--- start SOURCE TEXT ---

Quick Answer
How to run effective internal communications: what internal comms is, why it matters, channel pros and cons, strategy, measurement, common mistakes, and the rise of video in internal comms.
Internal comms (internal communications) is the practice of keeping employees informed, aligned, and engaged through deliberate messaging and channels. When it works, people understand strategy, feel connected to leadership, and know where to find information. When it’s an afterthought, confusion and disengagement follow. This guide covers what internal comms is, why it matters, channel pros and cons, building a strategy, measuring effectiveness, common mistakes, and the role of video.

--- end SOURCE TEXT ---
--- start RAW DATA ---

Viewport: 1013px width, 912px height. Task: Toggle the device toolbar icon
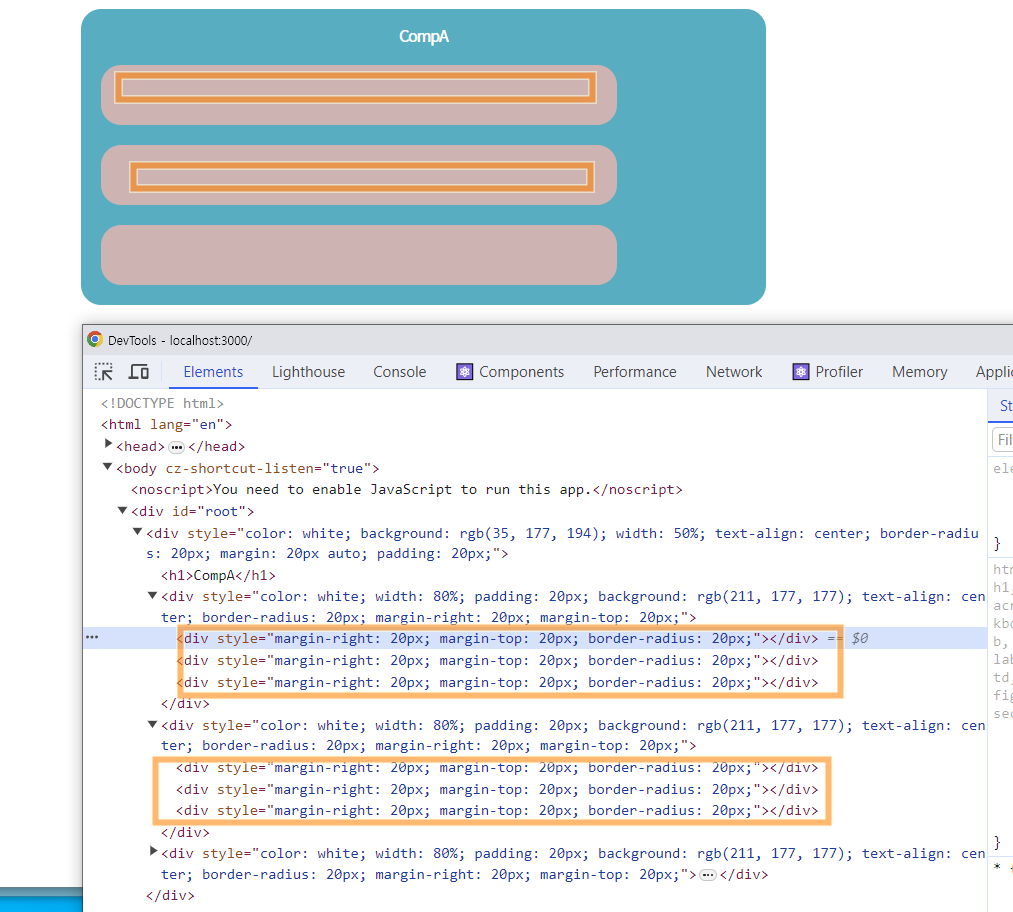pyautogui.click(x=139, y=372)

--- end RAW DATA ---

PROBLEMS TO WORK ON ->
A) Reproduce the internal communications text from "Internal comms (internal" to "role of video.".
B) Answer these questions using the internal communications text:
(i) Which three things does internal comms aim to keep employees?
(ii) What follows when internal comms is an afterthought?
(iii) The rise of which medium in internal comms does the text mention?

EXPECTED OUTPUTS ->
A)
Internal comms (internal communications) is the practice of keeping employees informed, aligned, and engaged through deliberate messaging and channels. When it works, people understand strategy, feel connected to leadership, and know where to find information. When it’s an afterthought, confusion and disengagement follow. This guide covers what internal comms is, why it matters, channel pros and cons, building a strategy, measuring effectiveness, common mistakes, and the role of video.

B)
(i) Informed, aligned, and engaged.
(ii) Confusion and disengagement.
(iii) Video.